A short position is a bet that the price of an asset will decline.

Yields on 10-year notes have fallen as much as 60 basis points since Aug. 7, when they touched 3.88 percent after American employers cut fewer jobs than forecast in July and the unemployment rate fell to 9.4 percent.

Next week’s sales of $38 billion in 3-year notes, $20 billion in debt maturing in 10 years and $12 billion in 30-year bonds is less than the $75 billion the last time these maturities were sold a month ago. President Barack Obama has increased the size of the U.S. publicly traded debt to a record $6.78 trillion as he borrows to spur the economy.

‘More Dominant’

The Institute for Supply Management’s index of non- manufacturing businesses, which make up almost 90 percent of the economy, rose to 48.4, exceeding forecasts and the highest level in 11 months, from 46.4 in July, according to the Tempe, Arizona-based group. Readings below 50 signal contraction.

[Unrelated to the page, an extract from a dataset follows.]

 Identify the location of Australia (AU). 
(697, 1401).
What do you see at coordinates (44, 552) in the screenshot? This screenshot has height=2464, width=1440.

Philadelphia Federal Reserve Bank President Charles Plosser said policy makers may need to raise the benchmark U.S. interest rate “aggressively” to avert inflation as growth revives.

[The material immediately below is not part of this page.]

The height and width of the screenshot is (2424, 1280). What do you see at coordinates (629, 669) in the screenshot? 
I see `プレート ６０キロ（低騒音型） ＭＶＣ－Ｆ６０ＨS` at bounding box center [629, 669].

“Over the course of the next few months, I expect the good news to become more dominant and I’m looking for good growth in the second half of this year,” Plosser said yesterday in an interview with CNBC television. He does not vote on monetary policy this year.

The Fed cut its target for overnight loans between banks to a range of zero to 0.25 percent in December to combat the steepest U.S. recession since the 1930s.

Bumpy Recovery

European Central Bank President Jean-Claude Trichet said the euro region’s recovery will be bumpy and signaled officials are in no rush to withdraw emergency stimulus.

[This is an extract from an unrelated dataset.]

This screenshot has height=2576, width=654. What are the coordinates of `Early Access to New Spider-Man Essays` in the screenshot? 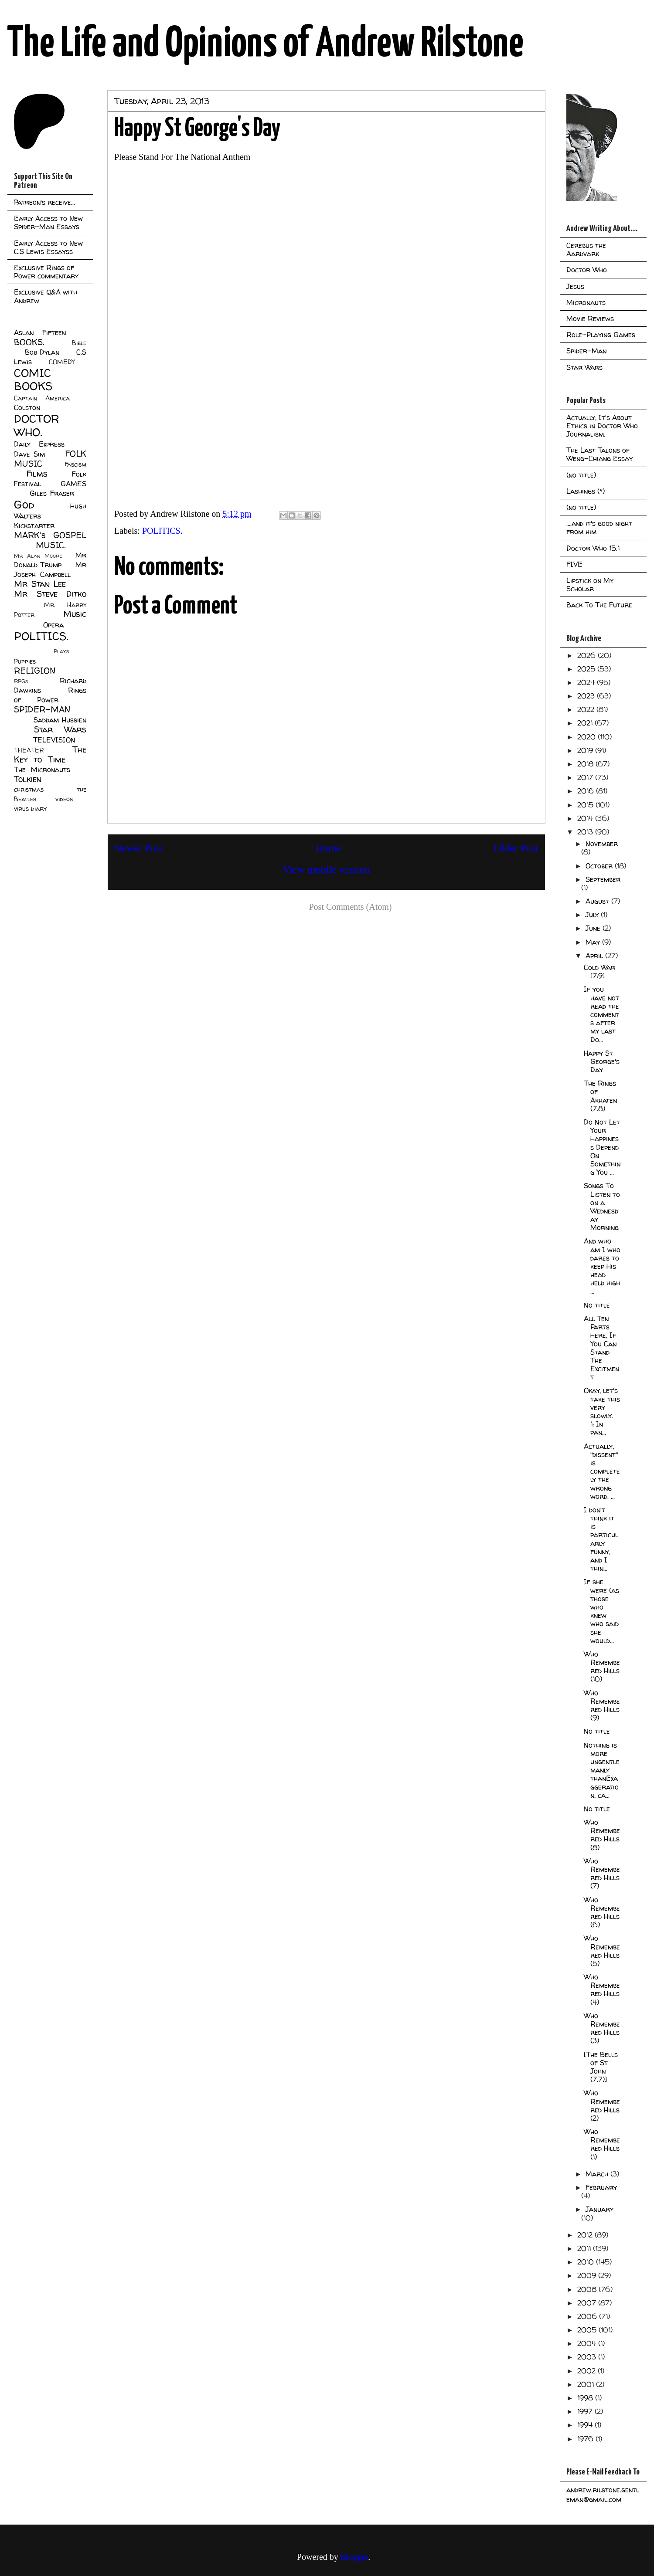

“Today it isn’t time to exit,” Trichet said at a press conference in Frankfurt after policy makers kept the benchmark rate at a record low of 1 percent. He echoed comments made yesterday by Treasury Secretary Timothy Geithner, who said it’s too early to remove policies aimed at boosting growth.

Treasuries gained yesterday as Bill Gross, co-chief investment officer at Pacific Investment Management Co., said intermediate- to long-term bonds will perform well as long as policy rates and inflation remain low. Gross, who runs the world’s biggest bond fund from the company in Newport Beach, California, spoke in an interview with CNBC.

Fed officials discussed extending their purchases of mortgage bonds at a meeting last month, the minutes of the session showed yesterday.

Credit Markets

The central bank is buying $1.25 trillion of agency mortgage-backed securities and $200 billion of agency debt under a program to cap consumer borrowing costs that is scheduled to end in December. Officials also discussed including adjustable- rate mortgages in their purchases, the minutes showed.

The Fed also is purchasing as much as $300 billion of Treasuries under a program it began in March and plans to finish in October.

Yields indicate its efforts are working. The extra yield three-month Libor offers over the overnight indexed swap rate, the so-called Libor-OIS spread, narrowed to 16 basis points, the least in two years. A shrinking spread indicates banks are more willing to lend to each other.